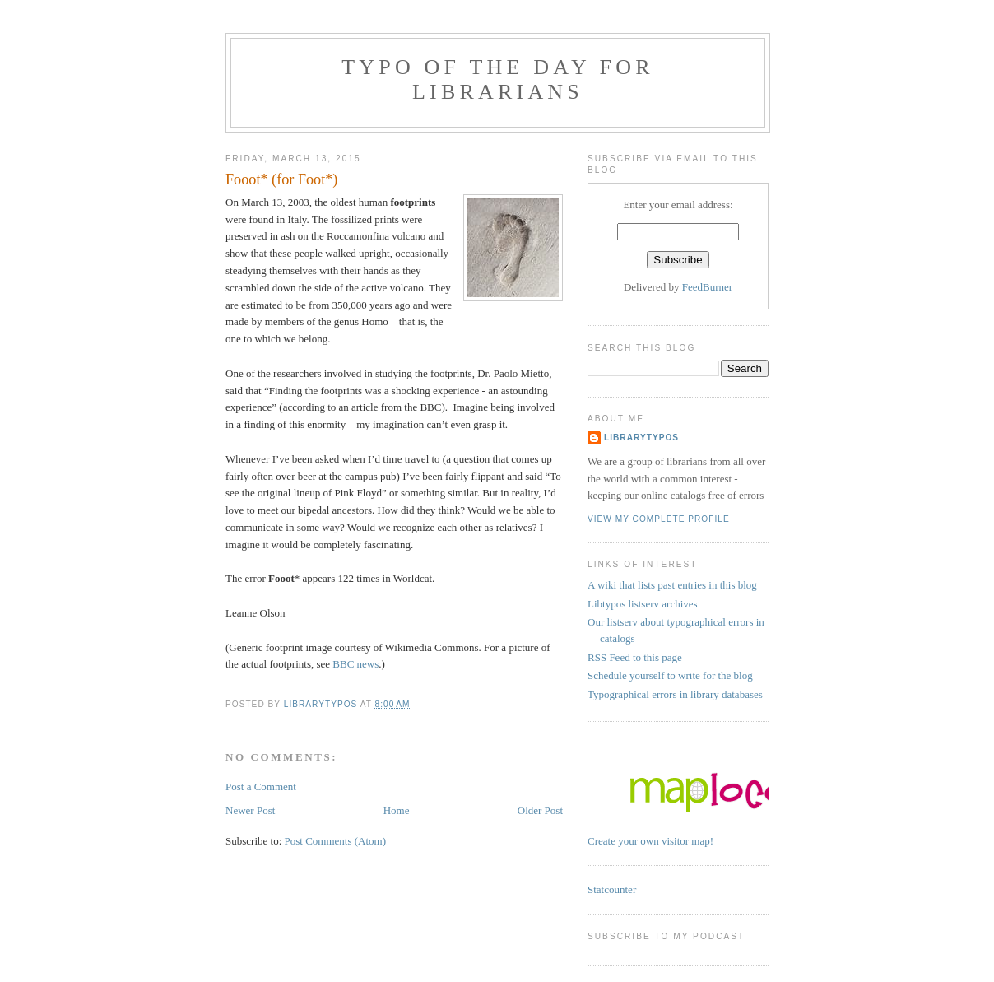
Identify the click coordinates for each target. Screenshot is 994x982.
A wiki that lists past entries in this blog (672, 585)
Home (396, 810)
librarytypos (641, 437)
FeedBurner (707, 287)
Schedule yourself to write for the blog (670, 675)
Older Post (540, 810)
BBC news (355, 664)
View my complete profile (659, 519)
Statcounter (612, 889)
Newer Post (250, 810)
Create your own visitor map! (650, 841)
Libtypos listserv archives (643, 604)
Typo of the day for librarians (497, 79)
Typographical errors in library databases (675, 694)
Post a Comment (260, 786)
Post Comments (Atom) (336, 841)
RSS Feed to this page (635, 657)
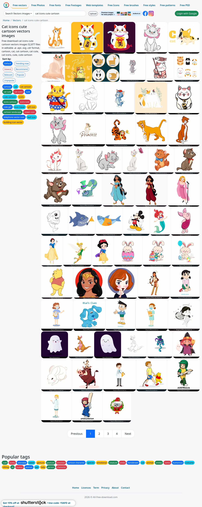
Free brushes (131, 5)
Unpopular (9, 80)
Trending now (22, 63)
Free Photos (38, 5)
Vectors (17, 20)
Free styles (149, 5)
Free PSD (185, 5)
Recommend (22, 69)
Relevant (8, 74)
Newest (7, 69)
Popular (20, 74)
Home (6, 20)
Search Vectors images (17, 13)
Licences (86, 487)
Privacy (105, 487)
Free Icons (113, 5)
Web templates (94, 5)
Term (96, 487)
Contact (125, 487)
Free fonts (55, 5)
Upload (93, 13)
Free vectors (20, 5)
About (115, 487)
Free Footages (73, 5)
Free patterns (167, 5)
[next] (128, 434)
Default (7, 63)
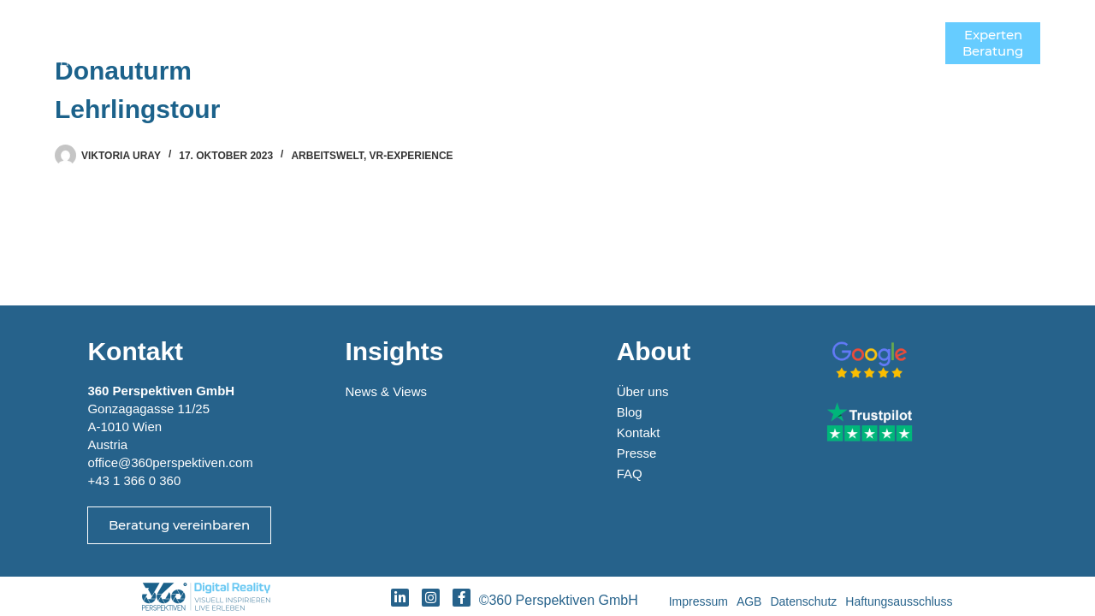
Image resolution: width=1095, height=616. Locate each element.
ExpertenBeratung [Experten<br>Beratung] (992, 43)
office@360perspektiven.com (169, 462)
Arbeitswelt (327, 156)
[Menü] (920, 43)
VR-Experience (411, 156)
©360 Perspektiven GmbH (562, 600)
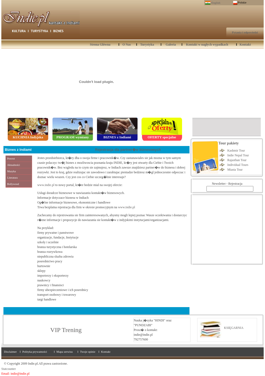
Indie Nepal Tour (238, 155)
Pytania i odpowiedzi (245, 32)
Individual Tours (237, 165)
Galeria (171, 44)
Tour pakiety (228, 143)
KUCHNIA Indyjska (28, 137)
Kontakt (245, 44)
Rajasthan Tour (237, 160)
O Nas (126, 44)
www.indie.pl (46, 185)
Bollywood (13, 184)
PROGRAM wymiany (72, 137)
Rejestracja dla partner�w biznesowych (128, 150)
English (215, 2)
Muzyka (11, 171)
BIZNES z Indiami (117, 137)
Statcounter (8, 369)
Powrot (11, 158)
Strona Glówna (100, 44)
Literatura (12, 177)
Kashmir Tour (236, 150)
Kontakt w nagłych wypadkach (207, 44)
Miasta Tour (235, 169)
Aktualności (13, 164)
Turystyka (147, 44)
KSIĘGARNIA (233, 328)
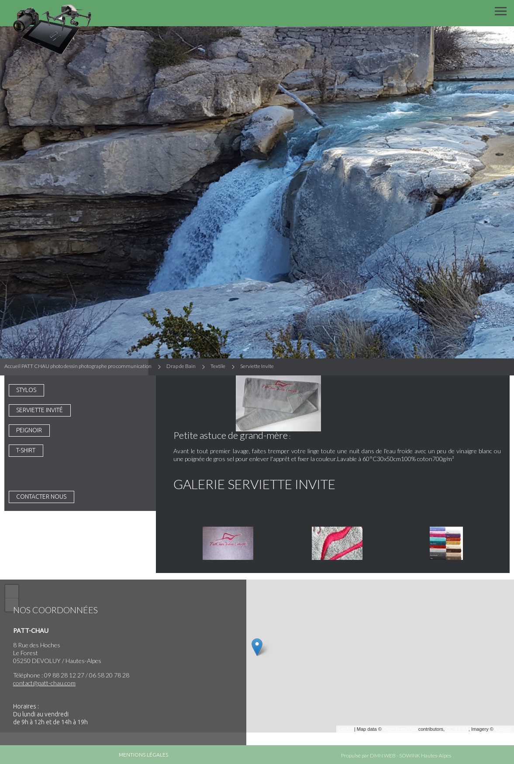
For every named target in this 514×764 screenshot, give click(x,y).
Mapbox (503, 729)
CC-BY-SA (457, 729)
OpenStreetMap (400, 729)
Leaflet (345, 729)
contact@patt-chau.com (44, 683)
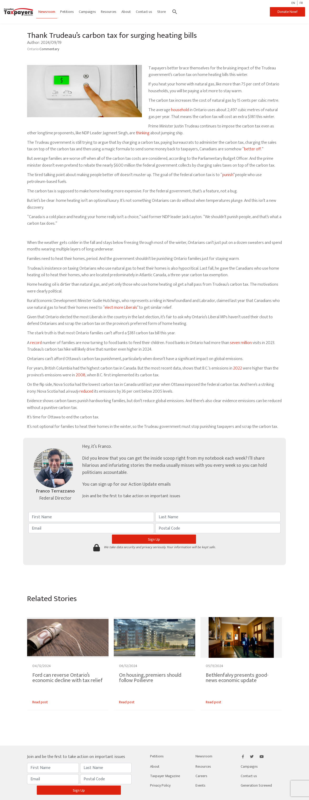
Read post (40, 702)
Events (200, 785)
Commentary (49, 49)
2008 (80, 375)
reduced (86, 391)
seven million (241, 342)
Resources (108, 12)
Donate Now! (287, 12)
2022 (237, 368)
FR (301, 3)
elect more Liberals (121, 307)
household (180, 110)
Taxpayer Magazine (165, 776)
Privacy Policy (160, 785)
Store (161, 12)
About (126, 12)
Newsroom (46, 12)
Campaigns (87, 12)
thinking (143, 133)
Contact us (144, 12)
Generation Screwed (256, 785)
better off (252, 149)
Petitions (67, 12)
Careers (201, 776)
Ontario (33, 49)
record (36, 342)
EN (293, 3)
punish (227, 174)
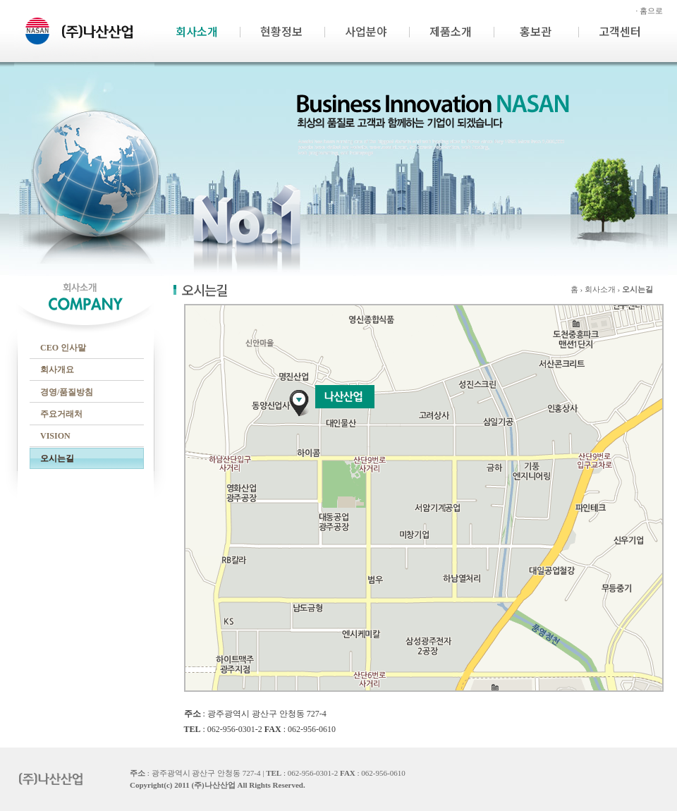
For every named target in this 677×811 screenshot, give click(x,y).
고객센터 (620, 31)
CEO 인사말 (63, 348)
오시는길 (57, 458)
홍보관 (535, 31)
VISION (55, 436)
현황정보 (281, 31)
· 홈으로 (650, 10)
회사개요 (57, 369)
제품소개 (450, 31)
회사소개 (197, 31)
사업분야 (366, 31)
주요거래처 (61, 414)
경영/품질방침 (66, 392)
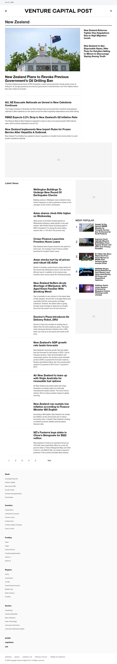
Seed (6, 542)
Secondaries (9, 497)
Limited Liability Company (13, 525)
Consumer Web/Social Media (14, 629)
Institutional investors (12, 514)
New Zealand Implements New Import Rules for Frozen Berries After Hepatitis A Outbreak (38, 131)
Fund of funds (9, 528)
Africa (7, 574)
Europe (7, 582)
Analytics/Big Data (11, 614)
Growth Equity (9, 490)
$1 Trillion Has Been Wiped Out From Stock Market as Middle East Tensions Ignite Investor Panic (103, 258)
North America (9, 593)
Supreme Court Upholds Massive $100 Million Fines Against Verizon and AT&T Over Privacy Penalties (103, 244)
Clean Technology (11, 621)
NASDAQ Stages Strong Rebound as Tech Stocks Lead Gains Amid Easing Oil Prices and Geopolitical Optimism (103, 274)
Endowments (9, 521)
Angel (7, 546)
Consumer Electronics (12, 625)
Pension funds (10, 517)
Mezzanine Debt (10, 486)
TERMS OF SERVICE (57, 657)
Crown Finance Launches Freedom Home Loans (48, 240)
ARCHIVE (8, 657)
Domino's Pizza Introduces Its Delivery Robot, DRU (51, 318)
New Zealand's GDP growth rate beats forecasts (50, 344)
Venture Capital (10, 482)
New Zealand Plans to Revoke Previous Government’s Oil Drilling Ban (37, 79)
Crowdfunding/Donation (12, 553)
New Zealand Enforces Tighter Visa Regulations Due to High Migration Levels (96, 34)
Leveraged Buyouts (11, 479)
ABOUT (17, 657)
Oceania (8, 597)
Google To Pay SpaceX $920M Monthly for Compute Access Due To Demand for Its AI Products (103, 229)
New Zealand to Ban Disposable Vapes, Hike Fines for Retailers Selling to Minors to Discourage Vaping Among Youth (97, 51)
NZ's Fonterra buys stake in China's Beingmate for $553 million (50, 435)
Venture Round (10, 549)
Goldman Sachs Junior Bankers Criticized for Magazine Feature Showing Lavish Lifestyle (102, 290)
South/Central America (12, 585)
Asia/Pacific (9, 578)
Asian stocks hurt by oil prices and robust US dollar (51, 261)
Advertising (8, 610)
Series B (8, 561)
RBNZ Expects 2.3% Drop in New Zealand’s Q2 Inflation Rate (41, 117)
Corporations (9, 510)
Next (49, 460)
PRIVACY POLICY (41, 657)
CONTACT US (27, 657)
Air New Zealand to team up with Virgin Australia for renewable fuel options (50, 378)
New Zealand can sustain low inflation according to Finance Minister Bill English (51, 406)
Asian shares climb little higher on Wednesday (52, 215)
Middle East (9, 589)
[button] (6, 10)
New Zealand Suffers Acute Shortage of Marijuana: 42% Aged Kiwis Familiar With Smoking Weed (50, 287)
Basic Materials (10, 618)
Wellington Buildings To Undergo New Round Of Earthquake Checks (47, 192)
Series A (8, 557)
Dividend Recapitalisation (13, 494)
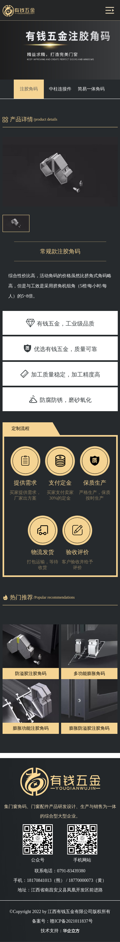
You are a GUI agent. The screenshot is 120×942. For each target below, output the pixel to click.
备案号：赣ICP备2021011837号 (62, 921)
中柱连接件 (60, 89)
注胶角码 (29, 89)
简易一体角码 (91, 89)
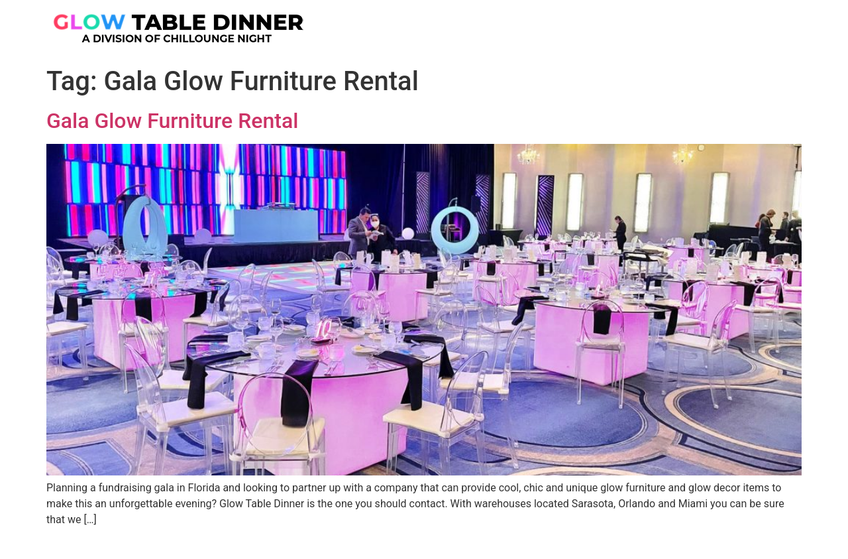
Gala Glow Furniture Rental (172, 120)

━━━━

» **YOUR INSTRUCTIONS**: Reproduce all of the data above word for word, leaving out the pictures.

» **CORRECT RESPONSE**:
Identify the click coordinates for each target. Screenshot is 994x982.
A wiki that lists past entries in this blog (672, 585)
Home (396, 810)
librarytypos (641, 437)
FeedBurner (707, 287)
Schedule yourself to write for the blog (670, 675)
Older Post (540, 810)
BBC news (355, 664)
View my complete profile (659, 519)
Statcounter (612, 889)
Newer Post (250, 810)
Create your own visitor map! (650, 841)
Libtypos listserv archives (643, 604)
Typo of the day for librarians (497, 79)
Typographical errors in library databases (675, 694)
Post a Comment (260, 786)
Post Comments (Atom) (336, 841)
RSS Feed to this page (635, 657)
Free brushes (131, 5)
Unpopular (9, 80)
Trending now (22, 63)
Free Photos (38, 5)
Vectors (17, 20)
Free styles (149, 5)
Free PSD (185, 5)
Recommend (22, 69)
Relevant (8, 74)
Newest (7, 69)
Popular (20, 74)
Home (6, 20)
Search Vectors images (17, 13)
Licences (86, 487)
Privacy (105, 487)
Free Icons (113, 5)
Web templates (94, 5)
Term (96, 487)
Contact (125, 487)
Free fonts (55, 5)
Upload (93, 13)
Free vectors (20, 5)
About (115, 487)
Free Footages (73, 5)
Free patterns (167, 5)
[next] (128, 434)
Default (7, 63)
Image resolution: width=1095, height=616. Locate each element.
ExpertenBeratung [Experten<br>Beratung] (992, 43)
office@360perspektiven.com (169, 462)
Arbeitswelt (327, 156)
[Menü] (920, 43)
VR-Experience (411, 156)
©360 Perspektiven GmbH (562, 600)
Indie Nepal Tour (238, 155)
Pytania i odpowiedzi (245, 32)
Individual Tours (237, 165)
Galeria (171, 44)
Tour pakiety (228, 143)
KUCHNIA Indyjska (28, 137)
Kontakt (245, 44)
Rajasthan Tour (237, 160)
O Nas (126, 44)
www.indie.pl (46, 185)
Bollywood (13, 184)
PROGRAM wymiany (72, 137)
Rejestracja dla partner�w biznesowych (128, 150)
English (215, 2)
Muzyka (11, 171)
BIZNES z Indiami (117, 137)
Statcounter (8, 369)
Powrot (11, 158)
Strona Glówna (100, 44)
Literatura (12, 177)
Kashmir Tour (236, 150)
Kontakt w nagłych wypadkach (207, 44)
Miasta Tour (235, 169)
Aktualności (13, 164)
Turystyka (147, 44)
KSIĘGARNIA (233, 328)
For every named target in this 514×764 screenshot, give click(x,y).
Mapbox (503, 729)
CC-BY-SA (457, 729)
OpenStreetMap (400, 729)
Leaflet (345, 729)
contact@patt-chau.com (44, 683)
Read post (40, 702)
Events (200, 785)
Commentary (49, 49)
2008 (80, 375)
reduced (86, 391)
seven million (241, 342)
Resources (108, 12)
Donate Now! (287, 12)
2022 (237, 368)
FR (301, 3)
elect more Liberals (121, 307)
household (180, 110)
Taxpayer Magazine (165, 776)
Privacy Policy (160, 785)
Store (161, 12)
About (126, 12)
Newsroom (46, 12)
Campaigns (87, 12)
thinking (143, 133)
Contact us (144, 12)
Generation Screwed (256, 785)
better off (252, 149)
Petitions (67, 12)
Careers (201, 776)
Ontario (33, 49)
record (36, 342)
EN (293, 3)
punish (227, 174)
For every named target in this 677×811 screenshot, give click(x,y).
고객센터 (620, 31)
CEO 인사말 (63, 348)
오시는길 (57, 458)
홍보관 (535, 31)
VISION (55, 436)
현황정보 (281, 31)
· 홈으로 (650, 10)
회사개요 (57, 369)
제품소개 (450, 31)
회사소개 (197, 31)
사업분야 (366, 31)
주요거래처 (61, 414)
경영/품질방침 (66, 392)
Seed (6, 542)
Secondaries (9, 497)
Limited Liability Company (13, 525)
Consumer Web/Social Media (14, 629)
Institutional investors (12, 514)
New Zealand Implements New Import Rules for Frozen Berries After Hepatitis A Outbreak (38, 131)
Fund of funds (9, 528)
Africa (7, 574)
Europe (7, 582)
Analytics/Big Data (11, 614)
Growth Equity (9, 490)
$1 Trillion Has Been Wiped Out From Stock Market as Middle East Tensions Ignite Investor Panic (103, 258)
North America (9, 593)
Supreme Court Upholds Massive $100 Million Fines Against Verizon and AT&T Over Privacy Penalties (103, 244)
Clean Technology (11, 621)
NASDAQ Stages Strong Rebound as Tech Stocks Lead Gains Amid Easing Oil Prices and Geopolitical Optimism (103, 274)
Endowments (9, 521)
Angel (7, 546)
Consumer Electronics (12, 625)
Pension funds (10, 517)
Mezzanine Debt (10, 486)
TERMS OF SERVICE (57, 657)
Crown Finance Launches Freedom Home Loans (48, 240)
ARCHIVE (8, 657)
Domino's Pizza Introduces Its Delivery Robot, DRU (51, 318)
New Zealand's GDP growth rate beats forecasts (50, 344)
Venture Capital (10, 482)
New Zealand Plans to Revoke Previous Government’s Oil Drilling Ban (37, 79)
Crowdfunding/Donation (12, 553)
New Zealand Enforces Tighter Visa Regulations Due to High Migration Levels (96, 34)
Leveraged Buyouts (11, 479)
ABOUT (17, 657)
Oceania (8, 597)
Google To Pay SpaceX $920M Monthly for Compute Access Due To Demand for Its AI Products (103, 229)
New Zealand to Ban Disposable Vapes, Hike Fines for Retailers Selling to Minors to Discourage Vaping Among Youth (97, 51)
NZ's Fonterra buys stake in China's Beingmate for $553 million (50, 435)
Venture Round (10, 549)
Goldman Sachs Junior Bankers Criticized for Magazine Feature Showing Lavish Lifestyle (102, 290)
South/Central America (12, 585)
Asia/Pacific (9, 578)
Asian stocks hurt by oil prices and robust US dollar (51, 261)
Advertising (8, 610)
Series B (8, 561)
RBNZ Expects 2.3% Drop in New Zealand’s Q2 Inflation Rate (41, 117)
Corporations (9, 510)
Next (49, 460)
PRIVACY POLICY (41, 657)
CONTACT US (27, 657)
Air New Zealand to team up with Virgin Australia for renewable fuel options (50, 378)
New Zealand can sustain low inflation according to Finance Minister Bill English (51, 406)
Asian shares climb little higher on Wednesday (52, 215)
Middle East (9, 589)
[button] (6, 10)
New Zealand Suffers Acute Shortage of Marijuana: 42% Aged Kiwis Familiar With Smoking Weed (50, 287)
Basic Materials (10, 618)
Wellington Buildings To Undergo New Round Of Earthquake Checks (47, 192)
Series A (8, 557)
Dividend Recapitalisation (13, 494)
You are a GUI agent. The screenshot is 120×942. For each target below, output the pixel to click.
备案号：赣ICP备2021011837号 (62, 921)
中柱连接件 (60, 89)
注胶角码 (29, 89)
简易一体角码 (91, 89)
Gala Glow Furniture Rental (172, 120)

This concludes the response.